So I was re-reading A Wrinkle in Time, and I realized that the character of Mrs. Who strongly reminded me of a friend I lost earlier this year.
From junior high, I was friends with this guy and his two brothers. In high school (1987), my family moved away, but I kept in touch on visits and by phone. Gradually, my main friendship in the family shifted to my friend’s mother. We’d talk on the phone three or four times a year for an hour or two, about anything and everything, and I’d see the whole family every few years.
Last April, I called and left a message. No call back. I tried again about a month later, and I got the father of the family: she had died in February. I don’t know what from, but I know she had had one serious illness and was in her late 70s.
I’m not surprised that they forgot to notify me at the time—people who are grieving can be excused a lot of things. But how could people who have ostensibly been friends for thirty years fail to at least send me an email in response to my phone message?
So as well as losing my main friend, I guess my friendship with the rest of them was illusory. Death sucks, people suck. That is all.
Easy there. Maybe they were reluctant to tell you because they knew it would upset you.
Sometimes it takes people a minute to figure out how to break this type of news. Especially if they themselves are just getting back to a place of emotional normalcy. Rehashing all that stuff with you could very well reopen those wounds.
Oh, I know. I didn’t mean to come across as all bitter! What I meant is that it’s just a sad sign that the rest of the family isn’t as close as I thought. More of a recognition of the status quo than angrily breaking off relations.
When I did talk to the father of the family, he broke the news straightaway and we had a couple of minutes of polite chit-chat.
It’s happens when you don’t have any friends in common. I have a very good friend that I’ve known for 25 years. But we just hang out together. My Wife knows her and has met her once, but I doubt she would think to call her if something happened to me.
I wouldn’t judge your friendship of all of those years based on this one perceived slight, especially in times of grief when everyone grieves in different ways, and they have enough on their plate without each individual coming up to them wanting to know why they weren’t notified. It wouldn’t surprise me if they still thought you were a good friend, and no need for you to think otherwise of them either.
My mom passed this last Christmas. She preferred, no services, not even an obituary. She wanted to go out as quietly as possibly. We honored her wishes, and I wish to go the same as do most of my other family members.
Thanks for the perspective. I’m not thinking of it as a slight, really. I know it wasn’t deliberate. I’m sure there’s no ill will, on either side, and I can understand being forgotten in the intial grief.
What bothers me is that they didn’t respond to my message, which was already two months after the death. That should be long enough for the initial fog of grief to have dissipated in at least one of the survivors. “Hey, Dr. Drake left a message. You know, I bet he doesn’t know that Mom died.”
A friend would have called me back, or sent an email. An acquaintance might have just waited around a month or so to see if I called again. Ergo, they are cordial acquaintances, when I had thought they were friends. It just sucks to come to that realization on top of the grief I feel at the death, that’s all.
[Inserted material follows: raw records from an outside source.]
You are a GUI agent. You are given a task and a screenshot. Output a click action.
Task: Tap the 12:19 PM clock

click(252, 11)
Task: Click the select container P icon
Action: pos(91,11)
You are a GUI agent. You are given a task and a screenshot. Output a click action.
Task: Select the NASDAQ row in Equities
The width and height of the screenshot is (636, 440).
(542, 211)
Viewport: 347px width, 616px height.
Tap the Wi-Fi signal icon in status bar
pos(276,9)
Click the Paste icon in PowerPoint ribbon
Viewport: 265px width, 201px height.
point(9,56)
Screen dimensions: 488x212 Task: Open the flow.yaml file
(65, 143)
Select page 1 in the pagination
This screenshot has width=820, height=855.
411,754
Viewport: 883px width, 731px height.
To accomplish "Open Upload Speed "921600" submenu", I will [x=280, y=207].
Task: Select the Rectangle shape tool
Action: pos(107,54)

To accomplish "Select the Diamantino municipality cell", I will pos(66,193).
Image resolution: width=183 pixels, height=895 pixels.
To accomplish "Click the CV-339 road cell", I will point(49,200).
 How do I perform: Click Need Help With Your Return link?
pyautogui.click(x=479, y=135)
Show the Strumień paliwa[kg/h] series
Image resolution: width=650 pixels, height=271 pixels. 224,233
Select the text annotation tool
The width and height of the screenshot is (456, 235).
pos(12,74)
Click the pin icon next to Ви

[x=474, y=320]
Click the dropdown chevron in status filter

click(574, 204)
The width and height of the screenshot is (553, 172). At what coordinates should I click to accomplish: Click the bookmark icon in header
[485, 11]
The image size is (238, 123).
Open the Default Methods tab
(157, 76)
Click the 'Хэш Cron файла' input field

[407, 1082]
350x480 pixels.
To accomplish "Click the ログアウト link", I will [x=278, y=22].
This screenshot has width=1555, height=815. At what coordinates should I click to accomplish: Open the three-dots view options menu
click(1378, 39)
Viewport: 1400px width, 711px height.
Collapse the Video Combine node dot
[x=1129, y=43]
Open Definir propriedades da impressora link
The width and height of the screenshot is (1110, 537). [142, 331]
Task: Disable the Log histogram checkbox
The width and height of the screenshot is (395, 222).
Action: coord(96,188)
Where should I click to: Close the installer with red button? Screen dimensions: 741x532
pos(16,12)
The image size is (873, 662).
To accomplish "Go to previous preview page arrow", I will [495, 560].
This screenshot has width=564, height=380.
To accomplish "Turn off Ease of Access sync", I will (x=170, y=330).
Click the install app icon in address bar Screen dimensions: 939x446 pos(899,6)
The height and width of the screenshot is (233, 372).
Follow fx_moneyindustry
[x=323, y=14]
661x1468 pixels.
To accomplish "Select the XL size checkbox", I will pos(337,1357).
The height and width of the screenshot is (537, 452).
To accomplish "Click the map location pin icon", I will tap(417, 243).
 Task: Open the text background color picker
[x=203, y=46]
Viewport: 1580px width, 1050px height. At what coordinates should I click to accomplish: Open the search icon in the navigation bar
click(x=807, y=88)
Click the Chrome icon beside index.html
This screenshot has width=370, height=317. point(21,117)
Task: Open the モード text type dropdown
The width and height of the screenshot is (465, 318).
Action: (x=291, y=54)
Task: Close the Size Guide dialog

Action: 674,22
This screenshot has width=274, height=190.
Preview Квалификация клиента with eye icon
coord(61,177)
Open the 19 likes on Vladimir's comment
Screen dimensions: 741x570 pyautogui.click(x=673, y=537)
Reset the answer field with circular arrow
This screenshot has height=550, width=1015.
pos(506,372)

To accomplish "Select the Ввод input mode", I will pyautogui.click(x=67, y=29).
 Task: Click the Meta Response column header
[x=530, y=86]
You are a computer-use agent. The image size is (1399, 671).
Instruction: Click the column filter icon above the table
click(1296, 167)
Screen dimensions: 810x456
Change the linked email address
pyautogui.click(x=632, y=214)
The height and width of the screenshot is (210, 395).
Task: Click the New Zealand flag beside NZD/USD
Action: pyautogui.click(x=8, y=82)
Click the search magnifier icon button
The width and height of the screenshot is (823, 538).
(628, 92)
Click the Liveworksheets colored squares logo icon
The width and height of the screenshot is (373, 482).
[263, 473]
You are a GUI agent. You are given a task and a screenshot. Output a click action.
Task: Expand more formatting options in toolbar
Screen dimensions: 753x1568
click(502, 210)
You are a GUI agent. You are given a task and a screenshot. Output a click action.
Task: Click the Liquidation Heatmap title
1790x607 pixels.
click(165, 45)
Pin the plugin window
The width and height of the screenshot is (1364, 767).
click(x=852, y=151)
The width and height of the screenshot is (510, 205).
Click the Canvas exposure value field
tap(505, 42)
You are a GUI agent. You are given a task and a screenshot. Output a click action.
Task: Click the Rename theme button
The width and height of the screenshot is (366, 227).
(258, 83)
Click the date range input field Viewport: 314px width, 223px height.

(It’s also possible that each person thought that somebody else HAD contacted me, which hadn’t occurred to me until just now. It’s not the kind of thing that would be productive to ask, but perhaps it’s what I’ll tell myself.)
It’s entirely possible they never heard the message. I’ve known people who had voicemail as part of their phone service but never used it. You’d have better luck trying to send a note in a bottle. Even if they do check voicemail regularly, it may have been lost in a stream of other messages.
Yep, seems like they could have mentioned it then. But as you say, it’s possible they figured others may have already let you know. And as another pointed out, wouldn’t surprise me if they didn’t get the message either. Lots of stuff happens here.
Another scenario is that they are still buried up to their necks on settling the estate too. There is so much to settle up with on any reasonable size estate, that you continue to stay busy many months afterwards. We are still covered up between me and two siblings and a half a year has passed. My mom was also taking care of my elderly dad who has Alzheimer’s, and now I have him every other month at my place.
Thank goodness we get along, and mom had everything in order, but there’s a home to sale, get it ready for market, car to sale, all the contents in the house to sell either through garage sales or auction. And quite a bit of paperwork with banks, insurance people, tracking down this form or that, this legal document or that, which again, mom pretty much had it all in order, but it still seems to never end. And dad is a full-time job all by himself.
Since you figured them as good friends, this is the sort of thing you could bring up some day at the appropriate time, and that you wished somebody had told you, and tell them your message went unnoticed. I doubt they will go drama queen on you, and it wouldn’t surprise me they ease your concerns.
I feel sorry for your pain you’re describing. Oh, I agree with those who say, with a death in the family and with the vagueries of communication modes today, it was maybe not such a gap in the nature of your relationship with them as you think, but of course it also could be that.
I just know how it feels to be on your end – the sadness and the “left out” part. I think I probably even created that for a few other people when my own mother died.
I have nothing to cheer you up, clearly… These sorts of occurrences and experiences come up regularly in later life.